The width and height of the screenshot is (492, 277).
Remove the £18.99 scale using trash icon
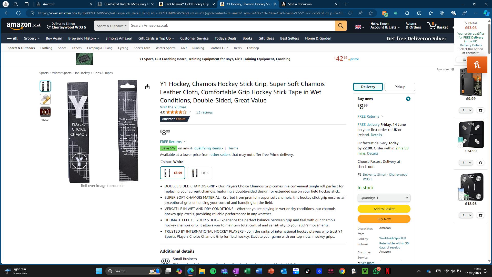pos(480,215)
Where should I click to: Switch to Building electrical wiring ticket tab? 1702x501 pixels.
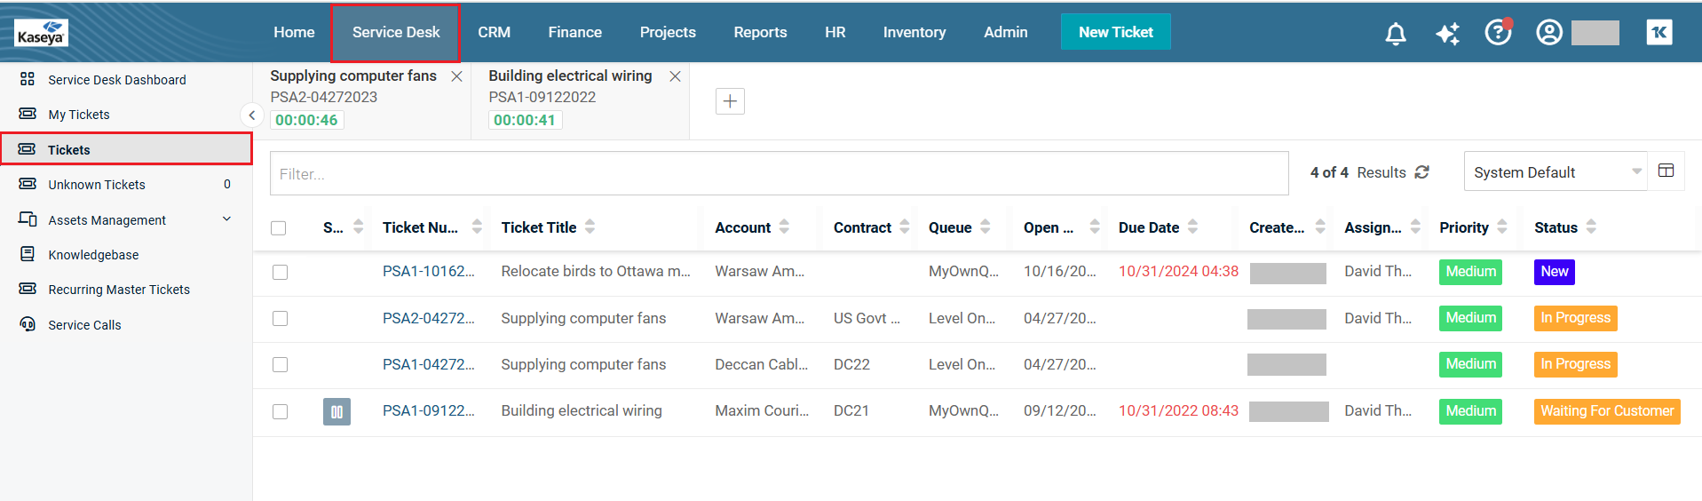[x=570, y=76]
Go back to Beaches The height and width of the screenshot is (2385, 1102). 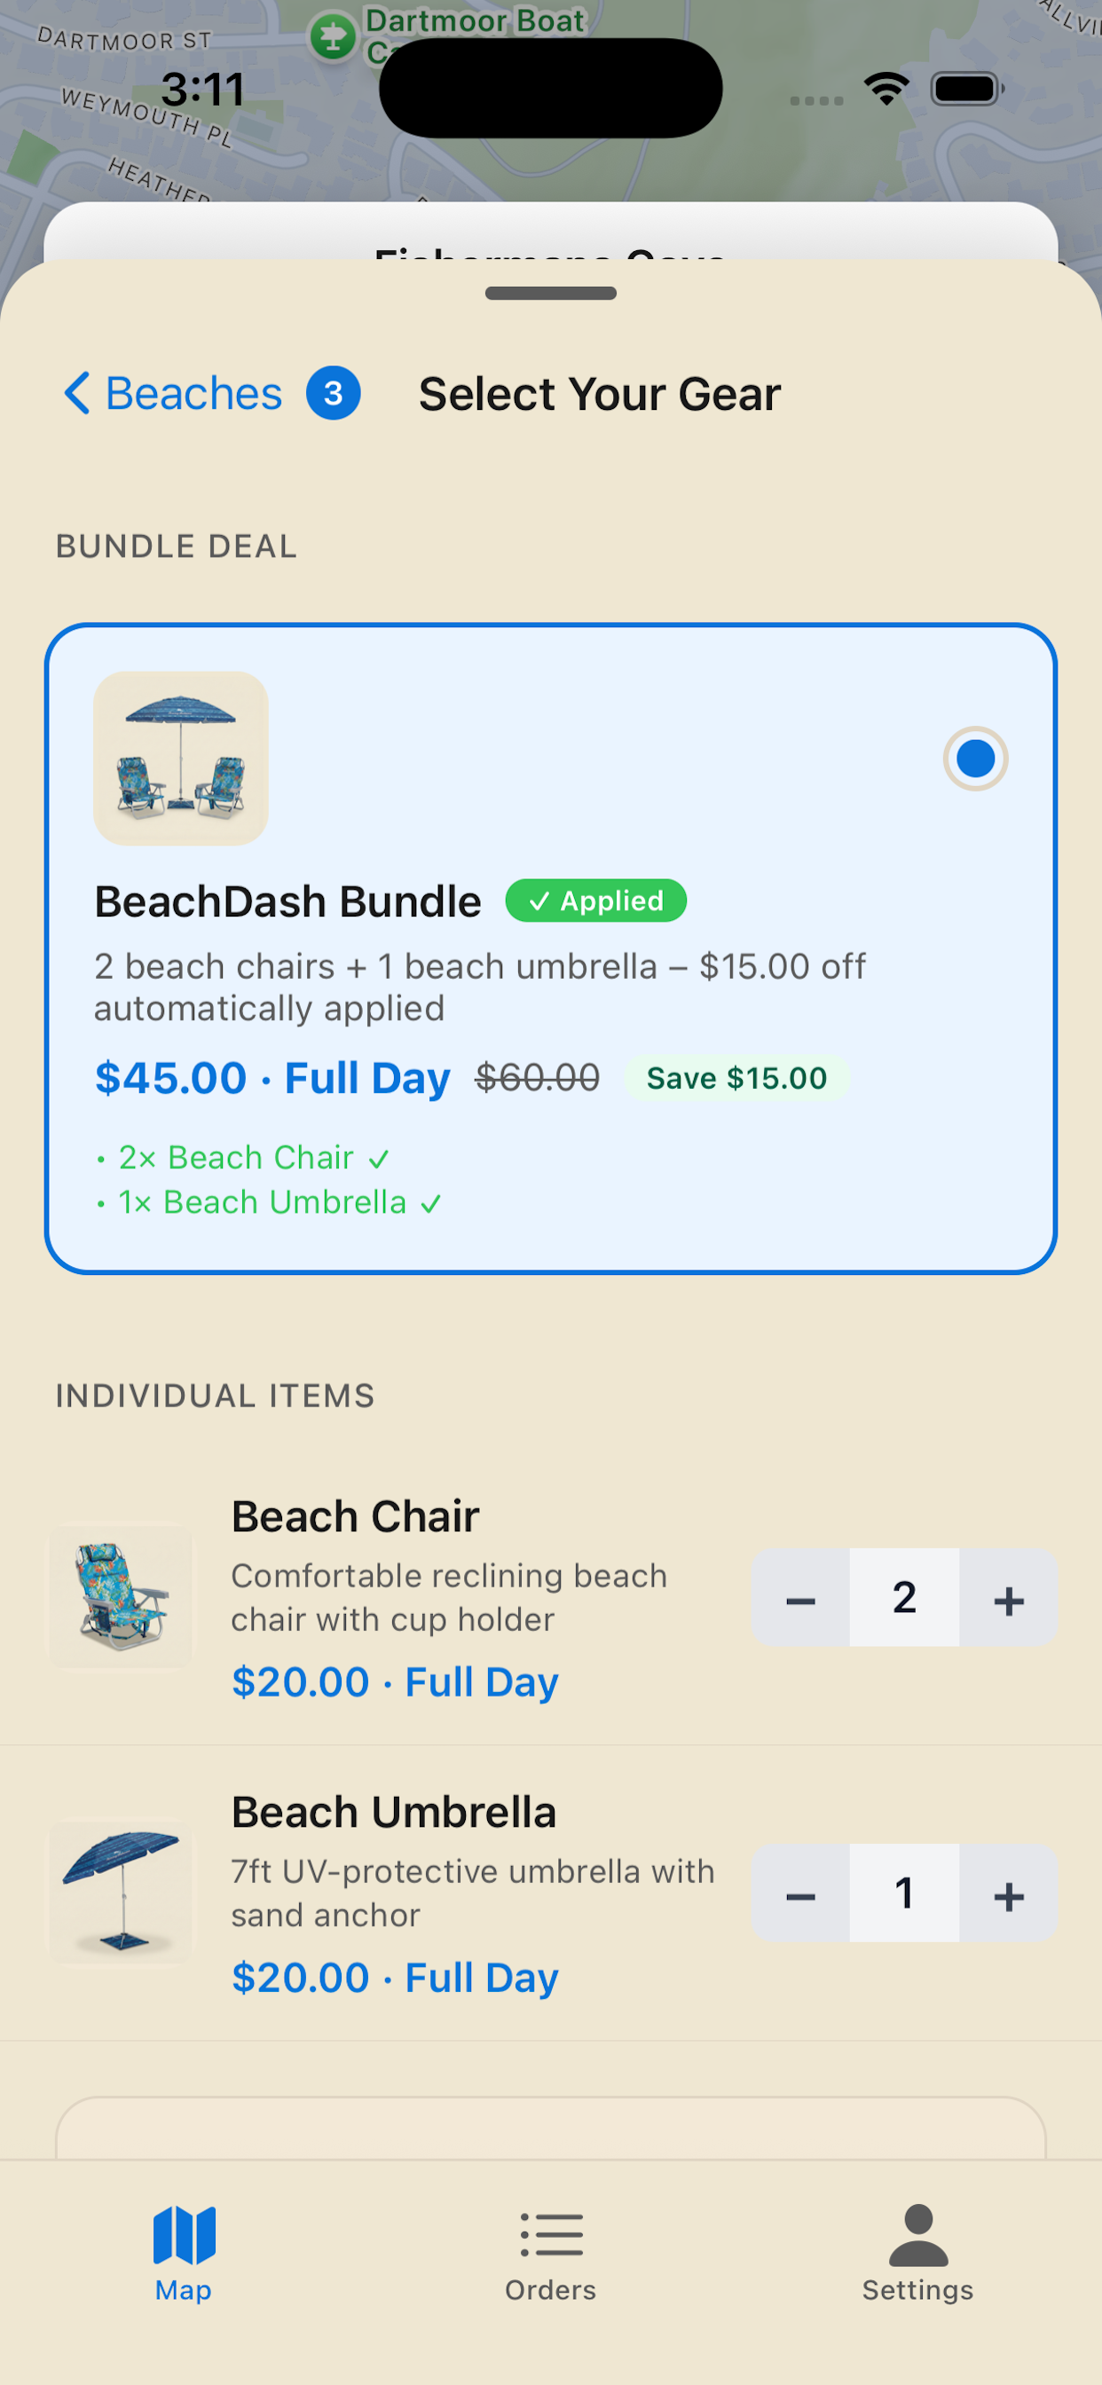point(173,393)
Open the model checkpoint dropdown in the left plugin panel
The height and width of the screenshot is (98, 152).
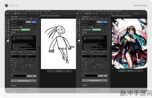click(18, 22)
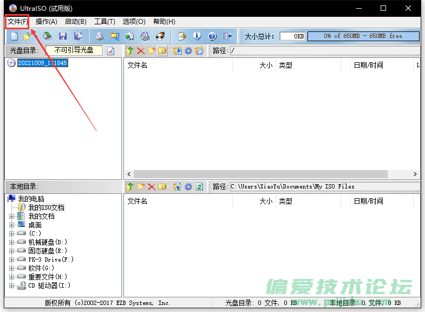The width and height of the screenshot is (425, 312).
Task: Open the 工具(T) menu
Action: (104, 22)
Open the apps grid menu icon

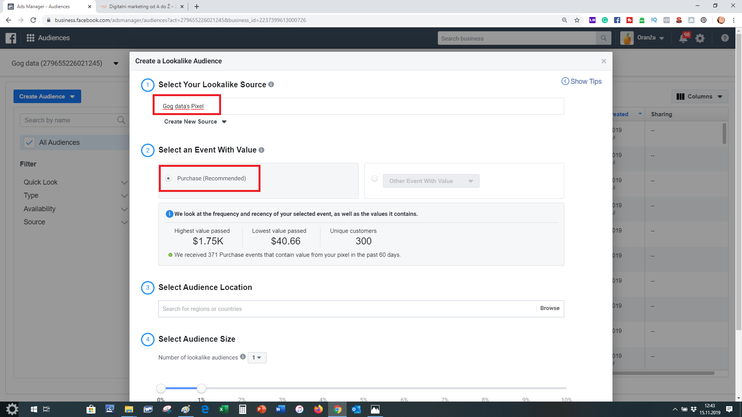30,38
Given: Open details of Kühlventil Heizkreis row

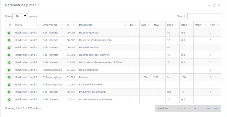Looking at the screenshot, I should 9,85.
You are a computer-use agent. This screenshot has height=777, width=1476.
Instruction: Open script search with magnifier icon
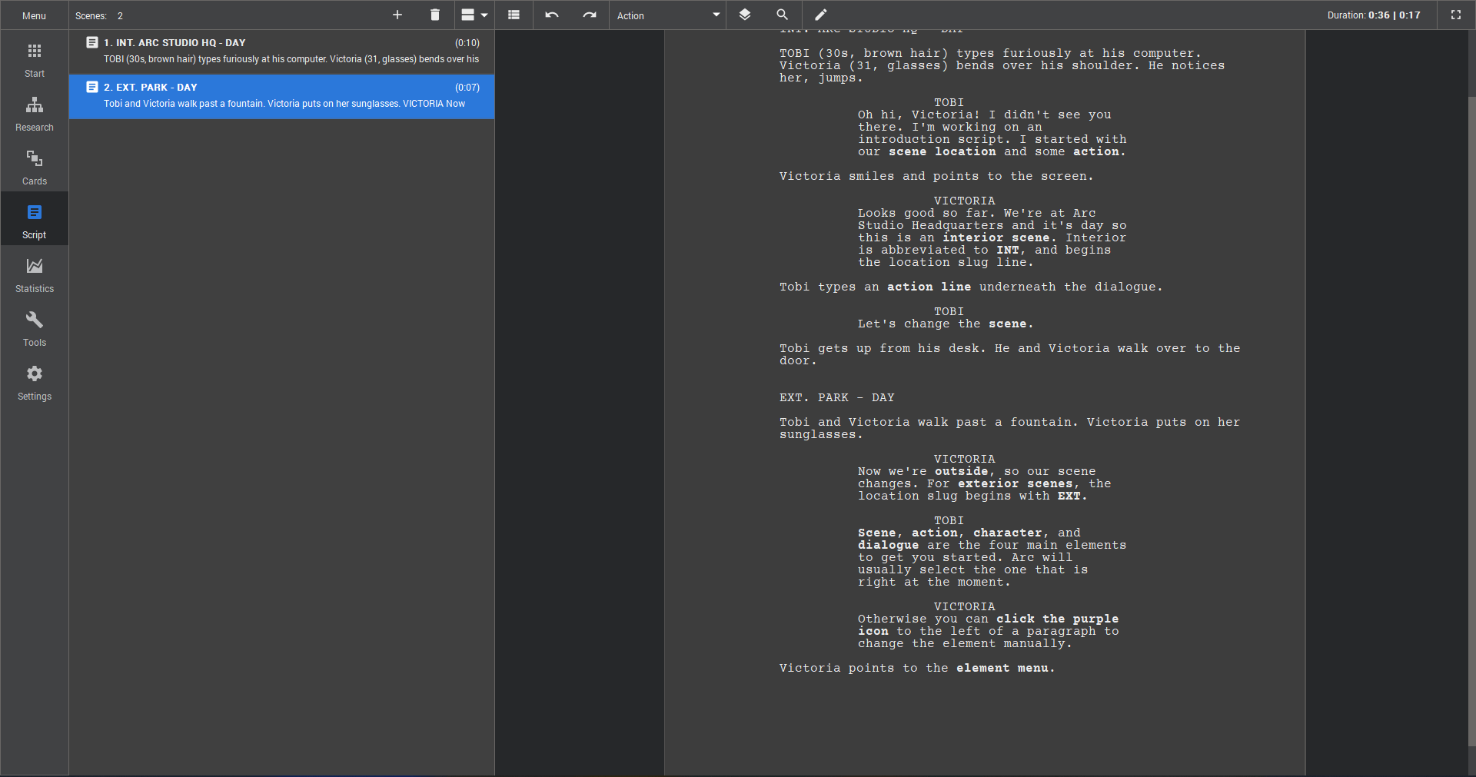tap(783, 15)
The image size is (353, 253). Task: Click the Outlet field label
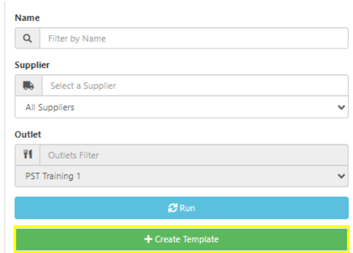[28, 135]
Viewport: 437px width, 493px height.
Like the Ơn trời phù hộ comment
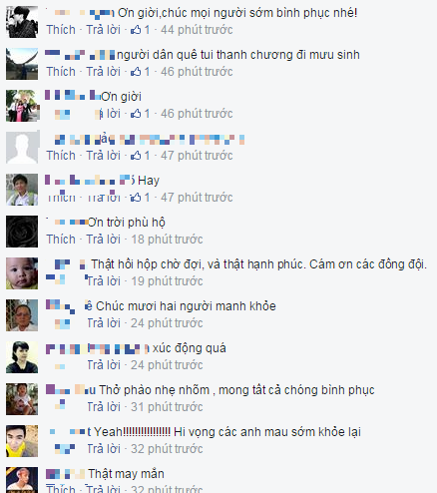click(61, 240)
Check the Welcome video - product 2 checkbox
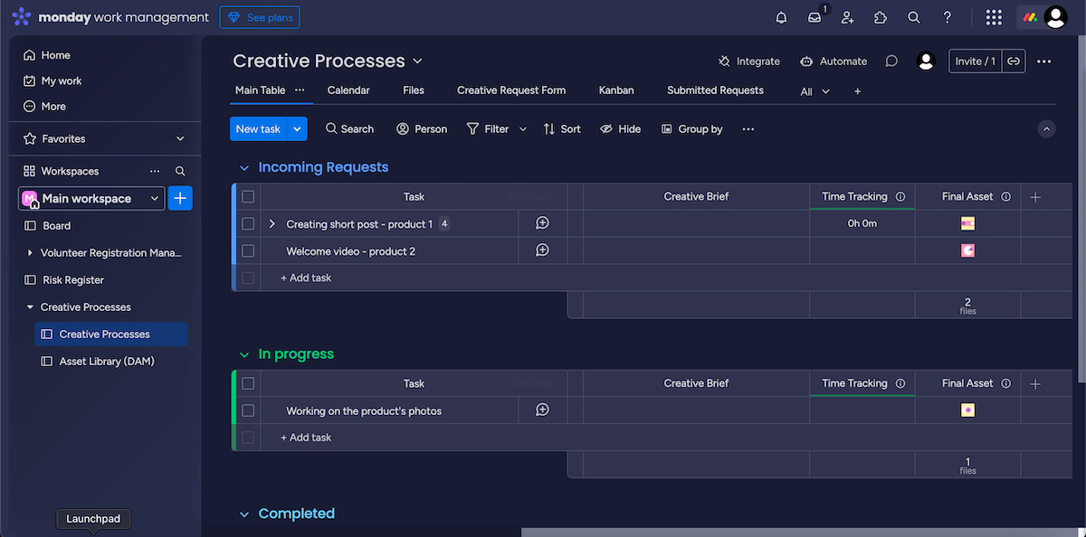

__What is required__: Return the lines from the one containing "Given: Open details" through the end of the entries, copied verbatim and leaving out the pictures.

__Expected answer__:
Given: Open details of Kühlventil Heizkreis row

Looking at the screenshot, I should 9,85.
You are a computer-use agent. This screenshot has height=777, width=1476.
Instruction: Open script search with magnifier icon
tap(783, 15)
The image size is (353, 253). Task: Click the Outlet field label
[28, 135]
Viewport: 437px width, 493px height.
Like the Ơn trời phù hộ comment
click(61, 240)
Check the Welcome video - product 2 checkbox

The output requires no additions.